The Suburban Cemetery for “Wayward Girls” and Their Babies

What a small resting place in a subdivision says about our past and why it’s a cautionary tale for the future

Marla Rose


Credit: Marla Rose

On Sunday, I was feeling that familiar invigoration I can always rely on in early autumn, as the leaves are just on the verge of changing and the earliest of households start displaying their Halloween decorations. I convinced my son and husband that we should drive out to Geneva, IL, a quaint, verdant river town in the western suburbs of Chicago, about 45-minutes west of us. We trek out here a few times a year to take in the riverwalk, enjoy the boutiques, and breathe in the air of a fresh season. On Sunday, I got that urge again and my guys were on board so we charged our phones, packed our drinks and set out for Geneva. Just before we left, thank goodness, I remembered that there was a place there that I wanted to see in person, one that had not been on our itinerary before.

It was the tiny cemetery of 51 graves on what was once part of the 94-acre property of the Illinois State Training School (ISTS), also known as the State Industrial School for Delinquent Girls or the Illinois State Training School for Delinquent Girls (among other appellations), which was in operation from 1894 until 1977. Just outside the gates of the now-demolished institution you fill find this small cemetery, improbably nestled between and behind two large homes in an affluent subdivision called Fox Run.
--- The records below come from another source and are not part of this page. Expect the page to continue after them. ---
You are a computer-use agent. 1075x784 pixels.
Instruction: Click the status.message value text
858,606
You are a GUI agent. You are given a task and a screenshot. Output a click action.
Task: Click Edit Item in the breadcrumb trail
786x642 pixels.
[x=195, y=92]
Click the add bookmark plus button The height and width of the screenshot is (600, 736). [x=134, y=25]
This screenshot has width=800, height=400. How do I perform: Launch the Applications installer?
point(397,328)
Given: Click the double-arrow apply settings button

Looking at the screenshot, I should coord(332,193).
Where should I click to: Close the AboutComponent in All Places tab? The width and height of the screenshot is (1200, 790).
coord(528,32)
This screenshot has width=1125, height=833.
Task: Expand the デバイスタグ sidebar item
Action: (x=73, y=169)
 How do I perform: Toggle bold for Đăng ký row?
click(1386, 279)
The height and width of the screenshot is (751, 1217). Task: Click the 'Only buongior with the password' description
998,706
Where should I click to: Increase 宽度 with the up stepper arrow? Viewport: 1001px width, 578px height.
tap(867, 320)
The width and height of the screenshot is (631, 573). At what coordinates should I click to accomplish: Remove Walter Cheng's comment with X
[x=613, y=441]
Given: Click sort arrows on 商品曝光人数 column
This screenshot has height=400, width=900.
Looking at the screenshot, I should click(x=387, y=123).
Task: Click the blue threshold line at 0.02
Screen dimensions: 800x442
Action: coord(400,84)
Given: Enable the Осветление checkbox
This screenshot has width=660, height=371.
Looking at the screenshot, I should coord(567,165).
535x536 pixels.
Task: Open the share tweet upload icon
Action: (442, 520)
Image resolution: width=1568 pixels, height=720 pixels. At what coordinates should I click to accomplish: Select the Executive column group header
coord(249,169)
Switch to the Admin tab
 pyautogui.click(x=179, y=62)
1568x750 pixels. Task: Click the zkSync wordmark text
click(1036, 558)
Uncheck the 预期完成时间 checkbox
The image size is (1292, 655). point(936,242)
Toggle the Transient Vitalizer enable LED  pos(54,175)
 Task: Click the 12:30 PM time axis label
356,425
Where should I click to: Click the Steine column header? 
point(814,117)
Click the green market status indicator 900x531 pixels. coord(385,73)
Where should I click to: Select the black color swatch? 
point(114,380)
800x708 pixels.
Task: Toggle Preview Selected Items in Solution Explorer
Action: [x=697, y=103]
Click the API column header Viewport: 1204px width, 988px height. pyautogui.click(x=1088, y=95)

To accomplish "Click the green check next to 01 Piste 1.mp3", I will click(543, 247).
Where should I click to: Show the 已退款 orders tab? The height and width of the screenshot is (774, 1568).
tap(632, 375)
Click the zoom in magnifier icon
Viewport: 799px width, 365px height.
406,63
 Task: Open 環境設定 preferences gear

I had heard of the cemetery before here and there and seen some photos of the spare, old gravestones. I also knew that the cemetery was in an unlikely setting but that didn’t stop me from wondering if our GPS had failed us as we drove around cul-de-sacs and saw children riding their bikes and walking dogs in this decidedly residential setting. When my maps program said we had arrived and we were, in fact, between two large, manicured lawns, I stepped out to look around but I was doubtful. Where would it be? After walking around a bit more, I saw the iron fence and called out for my husband and son, still in the car, to join me.

Somehow or another, this was it.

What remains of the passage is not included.